Canada will be filmless by the end of 2010, according to Dave Wilson, vice-president of Agfa HealthCare Canada, a member of the Agfa-Gevaert Group. "If you look at the Canadian marketplace for PACS and radiology, we are pretty much on the leading edge for saturation from a hospital perspective," he said.
PACS (Picture Archiving and Communication Systems) replaces medical images on film with digital computer generated images that are stored on a computer. Benefits include allowing medical staff to manipulate images, access images remotely, share files immediately with other hospitals and reduce loss or misplacement.
Adoption of PACS remains largely within hospital systems, which implement the systems in areas such as radiology, ultrasound and mammography. "As far as radiology is concerned, I think we are leading the curve. Across Canada, the bulk of the projects are finished or almost finished," said Wilson.

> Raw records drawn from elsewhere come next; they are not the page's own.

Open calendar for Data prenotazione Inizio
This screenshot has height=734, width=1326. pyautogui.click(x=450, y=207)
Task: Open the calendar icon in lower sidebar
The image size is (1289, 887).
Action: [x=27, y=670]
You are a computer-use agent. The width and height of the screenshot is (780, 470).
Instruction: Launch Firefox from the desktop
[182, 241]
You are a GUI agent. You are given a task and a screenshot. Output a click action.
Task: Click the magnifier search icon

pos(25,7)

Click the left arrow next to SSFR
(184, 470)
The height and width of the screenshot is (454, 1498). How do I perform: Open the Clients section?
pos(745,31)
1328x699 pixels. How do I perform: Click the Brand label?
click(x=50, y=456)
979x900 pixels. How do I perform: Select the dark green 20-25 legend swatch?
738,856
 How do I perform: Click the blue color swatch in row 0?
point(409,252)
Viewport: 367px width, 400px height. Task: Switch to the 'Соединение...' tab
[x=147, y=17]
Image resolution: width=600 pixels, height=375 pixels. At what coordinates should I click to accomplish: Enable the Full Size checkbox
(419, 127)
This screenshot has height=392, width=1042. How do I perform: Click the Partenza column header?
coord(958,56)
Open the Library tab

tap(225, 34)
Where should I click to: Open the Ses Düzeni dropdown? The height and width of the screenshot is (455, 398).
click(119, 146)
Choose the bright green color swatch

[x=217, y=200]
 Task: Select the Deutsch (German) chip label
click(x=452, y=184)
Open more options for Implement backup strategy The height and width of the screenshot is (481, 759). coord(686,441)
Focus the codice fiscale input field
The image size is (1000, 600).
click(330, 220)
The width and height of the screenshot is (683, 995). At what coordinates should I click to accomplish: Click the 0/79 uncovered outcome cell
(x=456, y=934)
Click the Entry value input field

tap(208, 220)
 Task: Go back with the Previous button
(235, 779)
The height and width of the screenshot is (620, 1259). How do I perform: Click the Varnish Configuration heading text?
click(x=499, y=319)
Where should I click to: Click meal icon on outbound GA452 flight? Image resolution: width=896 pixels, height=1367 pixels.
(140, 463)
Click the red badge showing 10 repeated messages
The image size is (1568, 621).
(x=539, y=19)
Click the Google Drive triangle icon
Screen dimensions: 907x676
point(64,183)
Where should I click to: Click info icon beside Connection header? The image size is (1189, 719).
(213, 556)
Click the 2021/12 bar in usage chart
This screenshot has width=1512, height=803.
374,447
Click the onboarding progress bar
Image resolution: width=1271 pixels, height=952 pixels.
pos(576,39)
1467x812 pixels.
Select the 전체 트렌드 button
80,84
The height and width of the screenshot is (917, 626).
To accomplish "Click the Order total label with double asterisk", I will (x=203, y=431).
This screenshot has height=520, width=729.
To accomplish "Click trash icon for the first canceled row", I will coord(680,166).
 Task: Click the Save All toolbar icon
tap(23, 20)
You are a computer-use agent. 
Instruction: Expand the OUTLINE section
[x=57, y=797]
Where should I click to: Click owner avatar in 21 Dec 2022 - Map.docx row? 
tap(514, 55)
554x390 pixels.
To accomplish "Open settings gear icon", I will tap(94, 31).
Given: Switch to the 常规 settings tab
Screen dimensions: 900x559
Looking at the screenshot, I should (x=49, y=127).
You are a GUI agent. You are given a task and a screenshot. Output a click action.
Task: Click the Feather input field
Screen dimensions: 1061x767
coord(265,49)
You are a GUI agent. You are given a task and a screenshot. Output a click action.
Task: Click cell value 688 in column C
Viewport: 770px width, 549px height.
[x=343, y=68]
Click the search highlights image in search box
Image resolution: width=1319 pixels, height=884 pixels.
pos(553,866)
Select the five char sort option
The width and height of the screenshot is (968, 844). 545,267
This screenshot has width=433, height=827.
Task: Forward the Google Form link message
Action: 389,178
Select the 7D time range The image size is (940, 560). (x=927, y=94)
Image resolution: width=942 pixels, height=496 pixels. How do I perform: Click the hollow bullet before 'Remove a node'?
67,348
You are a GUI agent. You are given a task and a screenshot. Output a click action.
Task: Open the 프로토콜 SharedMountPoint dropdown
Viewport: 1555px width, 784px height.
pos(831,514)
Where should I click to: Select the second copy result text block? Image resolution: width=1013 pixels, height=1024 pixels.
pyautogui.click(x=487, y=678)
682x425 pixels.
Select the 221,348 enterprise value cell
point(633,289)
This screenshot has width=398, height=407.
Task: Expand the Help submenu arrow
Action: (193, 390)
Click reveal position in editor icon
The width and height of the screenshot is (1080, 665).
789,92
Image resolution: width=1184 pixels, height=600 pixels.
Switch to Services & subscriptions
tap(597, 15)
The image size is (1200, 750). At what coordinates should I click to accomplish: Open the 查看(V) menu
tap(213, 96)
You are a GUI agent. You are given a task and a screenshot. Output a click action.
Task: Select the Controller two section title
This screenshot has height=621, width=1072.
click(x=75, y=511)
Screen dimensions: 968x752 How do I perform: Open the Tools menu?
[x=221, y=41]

Wilson attributes part of the success to promotion and funding from Canada Health Infoway. "You really have to give a lot of credit to the Infoway funding and what they've done because it has stimulated hospitals to buy PACS and get that implemented," he said.
With the foundation for radiology almost in place, the ability to populate that data into the electronic health system is the next step, Wilson noted. "Canada Health Infoway is driving electronic health records as are a lot of the provincial governments, so I think it's just a matter of time," he said.